Here is one approach that I have found helpful when faced with mindset challenges related to the circumstance.

Mind the language

If you are experiencing a period of darkness, arguably the most important thing to pay attention to is your ‘self-talk’. When things are challenging, most of us are drawn to self-criticism, which can be as simple as a fixed mindset: “I am no good at X”, instead of, “I am no good at X, YET.”

But the more insidious examples are:

Generalizing: “This ALWAYS happens to me.”

Being clairvoyant: “They thought I screwed that up….”

Only seeing the negative: “I was there for three years but failed to make the 4-year vesting.”
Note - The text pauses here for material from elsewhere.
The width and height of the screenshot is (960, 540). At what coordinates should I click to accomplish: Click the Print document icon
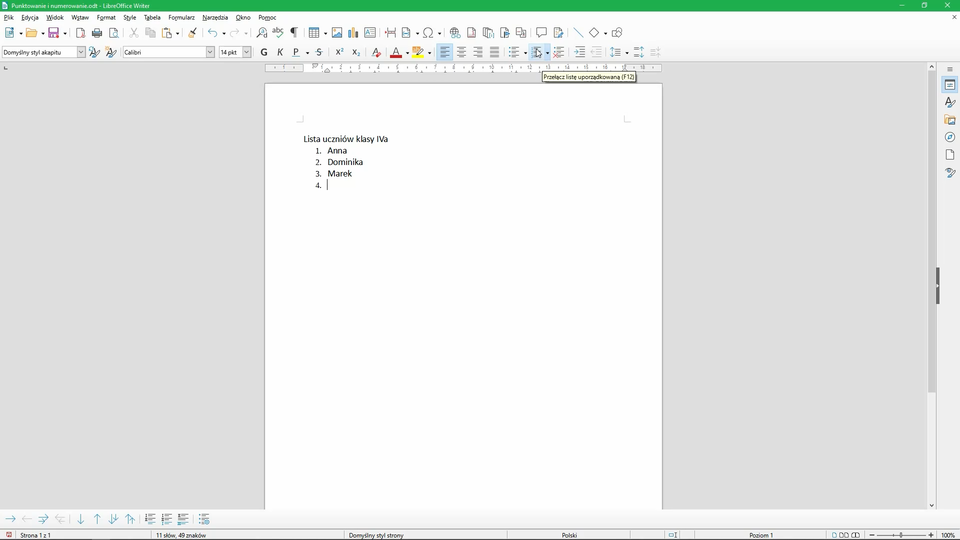click(x=97, y=33)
Here are two simple techniques I use for myself and others:

Name the voice

I first heard this when I was riding motorcycles, and a friend would refer to his ‘Throttle demon’ – It came out when he hit a long straight road and somehow found himself at 120MpH (I will admit that I also had a throttle demon, which is why I no longer ride motorcycles). I have found it very helpful to name the negative inner voice because I have decided that he is an idiot and can be told to hush. My voice is called, ‘Glen’ and when I catch myself in a negative moment, I will stop myself and literally internalize the phrase, ‘Thanks for your input Glen, I’ll let you know when it is required.’ Sometimes I will be slightly more emotional about it and tell ‘Glen’ to “Shut the %$#& up.”

Be a friend

A great technique (borrowed from the school of self-coaching), is where I will journal the problem/situation, and then respond to it in the voice of a friend – This is where compassion really comes in. Would a friend ever say, “You lost that job because you are no good, and you will not get another for months?” No, the journal entry will more likely be:

“You did great with all the areas under your control – Losing the job was an unfortunate circumstance and you have plenty of accomplishments and relationships that will lead you to something fantastic.”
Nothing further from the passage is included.